● Task
Return, unchanged, the lines of the material below from its very first line through the line that contains "panel-level-up-header: Level up Bonuses is".

● Entries provided
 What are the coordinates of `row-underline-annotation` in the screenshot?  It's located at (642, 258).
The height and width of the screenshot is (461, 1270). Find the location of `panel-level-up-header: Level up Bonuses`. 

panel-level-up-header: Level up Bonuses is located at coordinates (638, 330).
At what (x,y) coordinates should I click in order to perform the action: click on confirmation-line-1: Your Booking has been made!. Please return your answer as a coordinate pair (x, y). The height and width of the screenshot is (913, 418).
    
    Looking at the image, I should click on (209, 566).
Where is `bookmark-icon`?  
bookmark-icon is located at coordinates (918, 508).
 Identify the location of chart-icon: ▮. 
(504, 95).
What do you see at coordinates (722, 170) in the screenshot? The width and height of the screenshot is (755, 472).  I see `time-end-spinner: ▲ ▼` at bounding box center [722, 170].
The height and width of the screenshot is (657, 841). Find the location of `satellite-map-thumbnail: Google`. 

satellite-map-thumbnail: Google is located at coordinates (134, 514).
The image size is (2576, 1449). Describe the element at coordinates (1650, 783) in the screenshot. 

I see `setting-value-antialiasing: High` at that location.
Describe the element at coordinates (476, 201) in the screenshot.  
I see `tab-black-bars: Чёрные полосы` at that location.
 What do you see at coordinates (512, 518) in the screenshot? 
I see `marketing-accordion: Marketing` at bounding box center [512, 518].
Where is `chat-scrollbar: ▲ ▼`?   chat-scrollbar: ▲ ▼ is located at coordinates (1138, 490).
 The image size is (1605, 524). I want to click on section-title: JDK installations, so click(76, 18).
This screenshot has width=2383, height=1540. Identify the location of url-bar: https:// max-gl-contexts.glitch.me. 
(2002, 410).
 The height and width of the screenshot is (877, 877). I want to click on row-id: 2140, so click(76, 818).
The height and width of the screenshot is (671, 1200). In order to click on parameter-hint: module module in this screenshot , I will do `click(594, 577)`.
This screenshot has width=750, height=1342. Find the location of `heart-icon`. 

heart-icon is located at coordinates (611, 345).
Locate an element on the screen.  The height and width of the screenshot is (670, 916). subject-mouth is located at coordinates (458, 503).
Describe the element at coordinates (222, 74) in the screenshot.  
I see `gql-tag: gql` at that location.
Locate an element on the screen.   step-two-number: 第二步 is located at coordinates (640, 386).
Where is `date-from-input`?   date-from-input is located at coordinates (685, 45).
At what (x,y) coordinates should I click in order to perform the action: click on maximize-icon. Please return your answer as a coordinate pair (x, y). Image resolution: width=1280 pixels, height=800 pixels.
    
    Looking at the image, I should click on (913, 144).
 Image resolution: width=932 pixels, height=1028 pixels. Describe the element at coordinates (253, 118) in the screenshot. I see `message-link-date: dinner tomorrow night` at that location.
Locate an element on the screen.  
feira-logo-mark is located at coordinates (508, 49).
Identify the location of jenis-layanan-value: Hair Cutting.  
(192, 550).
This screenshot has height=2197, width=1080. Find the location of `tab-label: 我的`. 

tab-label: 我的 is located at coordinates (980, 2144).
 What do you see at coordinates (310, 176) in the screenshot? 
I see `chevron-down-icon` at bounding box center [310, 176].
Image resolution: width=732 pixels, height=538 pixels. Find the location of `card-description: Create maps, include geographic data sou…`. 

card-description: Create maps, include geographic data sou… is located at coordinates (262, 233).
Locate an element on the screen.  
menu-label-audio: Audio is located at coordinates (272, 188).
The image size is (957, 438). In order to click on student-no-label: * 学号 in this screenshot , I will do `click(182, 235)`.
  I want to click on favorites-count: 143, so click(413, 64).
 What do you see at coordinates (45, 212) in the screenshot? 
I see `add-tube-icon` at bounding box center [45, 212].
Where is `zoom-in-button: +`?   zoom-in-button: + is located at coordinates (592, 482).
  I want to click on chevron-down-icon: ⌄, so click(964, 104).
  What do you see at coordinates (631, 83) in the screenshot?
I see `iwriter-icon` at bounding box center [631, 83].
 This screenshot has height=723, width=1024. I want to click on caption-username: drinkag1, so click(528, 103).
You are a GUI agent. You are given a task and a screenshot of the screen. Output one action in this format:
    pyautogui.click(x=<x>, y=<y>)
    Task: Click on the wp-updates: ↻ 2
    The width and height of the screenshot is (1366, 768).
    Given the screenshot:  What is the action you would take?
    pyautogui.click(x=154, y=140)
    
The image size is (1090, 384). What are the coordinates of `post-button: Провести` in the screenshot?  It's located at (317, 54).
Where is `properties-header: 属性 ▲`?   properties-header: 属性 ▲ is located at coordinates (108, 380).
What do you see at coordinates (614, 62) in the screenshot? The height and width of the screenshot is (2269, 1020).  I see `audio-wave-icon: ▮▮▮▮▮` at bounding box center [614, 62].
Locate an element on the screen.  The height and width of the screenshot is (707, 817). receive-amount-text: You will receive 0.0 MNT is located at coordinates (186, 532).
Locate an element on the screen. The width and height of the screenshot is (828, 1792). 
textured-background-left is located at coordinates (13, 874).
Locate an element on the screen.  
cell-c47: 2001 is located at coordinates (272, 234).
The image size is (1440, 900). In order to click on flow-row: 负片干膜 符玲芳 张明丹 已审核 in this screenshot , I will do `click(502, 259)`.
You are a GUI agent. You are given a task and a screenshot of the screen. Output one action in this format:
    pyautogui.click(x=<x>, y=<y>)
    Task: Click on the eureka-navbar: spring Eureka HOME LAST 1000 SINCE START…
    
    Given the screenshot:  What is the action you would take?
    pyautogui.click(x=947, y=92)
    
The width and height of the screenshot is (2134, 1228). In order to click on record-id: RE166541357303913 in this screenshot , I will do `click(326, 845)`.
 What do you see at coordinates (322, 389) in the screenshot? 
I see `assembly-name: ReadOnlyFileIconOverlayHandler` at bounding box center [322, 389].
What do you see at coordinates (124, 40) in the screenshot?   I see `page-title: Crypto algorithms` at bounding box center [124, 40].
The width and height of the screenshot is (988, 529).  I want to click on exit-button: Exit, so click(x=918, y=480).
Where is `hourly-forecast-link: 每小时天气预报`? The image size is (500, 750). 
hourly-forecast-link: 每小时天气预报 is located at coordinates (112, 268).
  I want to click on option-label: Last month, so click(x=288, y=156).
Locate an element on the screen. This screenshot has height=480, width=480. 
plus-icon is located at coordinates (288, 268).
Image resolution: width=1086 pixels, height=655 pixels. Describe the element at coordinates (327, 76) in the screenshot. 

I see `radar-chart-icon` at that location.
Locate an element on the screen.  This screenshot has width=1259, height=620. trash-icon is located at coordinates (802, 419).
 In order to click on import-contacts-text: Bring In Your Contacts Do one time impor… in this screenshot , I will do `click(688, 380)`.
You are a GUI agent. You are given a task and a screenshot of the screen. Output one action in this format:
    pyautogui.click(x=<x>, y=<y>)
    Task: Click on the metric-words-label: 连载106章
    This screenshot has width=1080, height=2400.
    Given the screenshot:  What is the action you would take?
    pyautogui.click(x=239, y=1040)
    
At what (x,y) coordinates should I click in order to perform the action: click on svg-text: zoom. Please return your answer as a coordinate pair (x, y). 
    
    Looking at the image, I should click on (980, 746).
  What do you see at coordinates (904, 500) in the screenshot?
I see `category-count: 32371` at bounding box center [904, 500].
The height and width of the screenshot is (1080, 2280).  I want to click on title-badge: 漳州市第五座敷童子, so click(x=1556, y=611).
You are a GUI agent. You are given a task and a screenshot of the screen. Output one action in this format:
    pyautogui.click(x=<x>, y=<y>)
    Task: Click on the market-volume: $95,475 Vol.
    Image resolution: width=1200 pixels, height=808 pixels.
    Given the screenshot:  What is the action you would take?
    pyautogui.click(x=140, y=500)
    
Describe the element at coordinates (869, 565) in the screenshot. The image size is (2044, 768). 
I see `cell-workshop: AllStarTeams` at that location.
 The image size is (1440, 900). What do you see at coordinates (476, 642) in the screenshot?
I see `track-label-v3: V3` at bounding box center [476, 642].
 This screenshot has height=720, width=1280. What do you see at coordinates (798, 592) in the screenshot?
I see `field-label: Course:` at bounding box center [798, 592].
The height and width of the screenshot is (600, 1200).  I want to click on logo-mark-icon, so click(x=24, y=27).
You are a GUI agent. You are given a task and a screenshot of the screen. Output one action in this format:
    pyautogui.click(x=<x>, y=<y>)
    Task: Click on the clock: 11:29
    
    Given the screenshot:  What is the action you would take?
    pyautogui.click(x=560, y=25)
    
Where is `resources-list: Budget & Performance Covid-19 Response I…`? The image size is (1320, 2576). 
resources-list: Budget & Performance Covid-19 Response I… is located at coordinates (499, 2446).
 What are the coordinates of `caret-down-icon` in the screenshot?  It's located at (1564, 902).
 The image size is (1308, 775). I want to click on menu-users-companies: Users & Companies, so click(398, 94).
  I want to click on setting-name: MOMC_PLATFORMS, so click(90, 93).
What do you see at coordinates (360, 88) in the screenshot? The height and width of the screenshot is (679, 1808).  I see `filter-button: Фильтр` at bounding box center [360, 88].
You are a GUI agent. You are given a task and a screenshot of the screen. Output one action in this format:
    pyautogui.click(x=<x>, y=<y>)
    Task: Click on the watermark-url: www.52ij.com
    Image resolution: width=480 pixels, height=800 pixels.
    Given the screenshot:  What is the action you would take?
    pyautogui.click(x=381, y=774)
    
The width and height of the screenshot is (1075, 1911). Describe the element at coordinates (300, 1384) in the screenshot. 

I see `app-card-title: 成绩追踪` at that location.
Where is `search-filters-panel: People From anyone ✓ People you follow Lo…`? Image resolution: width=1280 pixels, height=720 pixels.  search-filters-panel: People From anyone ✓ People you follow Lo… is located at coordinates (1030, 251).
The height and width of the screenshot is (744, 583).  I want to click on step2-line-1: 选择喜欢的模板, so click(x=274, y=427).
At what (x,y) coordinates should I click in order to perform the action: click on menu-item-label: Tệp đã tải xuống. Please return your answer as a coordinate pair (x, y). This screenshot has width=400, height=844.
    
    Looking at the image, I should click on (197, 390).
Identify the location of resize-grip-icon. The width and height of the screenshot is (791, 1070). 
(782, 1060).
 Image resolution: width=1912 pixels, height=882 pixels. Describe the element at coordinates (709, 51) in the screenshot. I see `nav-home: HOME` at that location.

● Exercise solution
 What are the coordinates of `row-underline-annotation` in the screenshot?  It's located at (642, 258).
The height and width of the screenshot is (461, 1270). Find the location of `panel-level-up-header: Level up Bonuses`. 

panel-level-up-header: Level up Bonuses is located at coordinates (638, 330).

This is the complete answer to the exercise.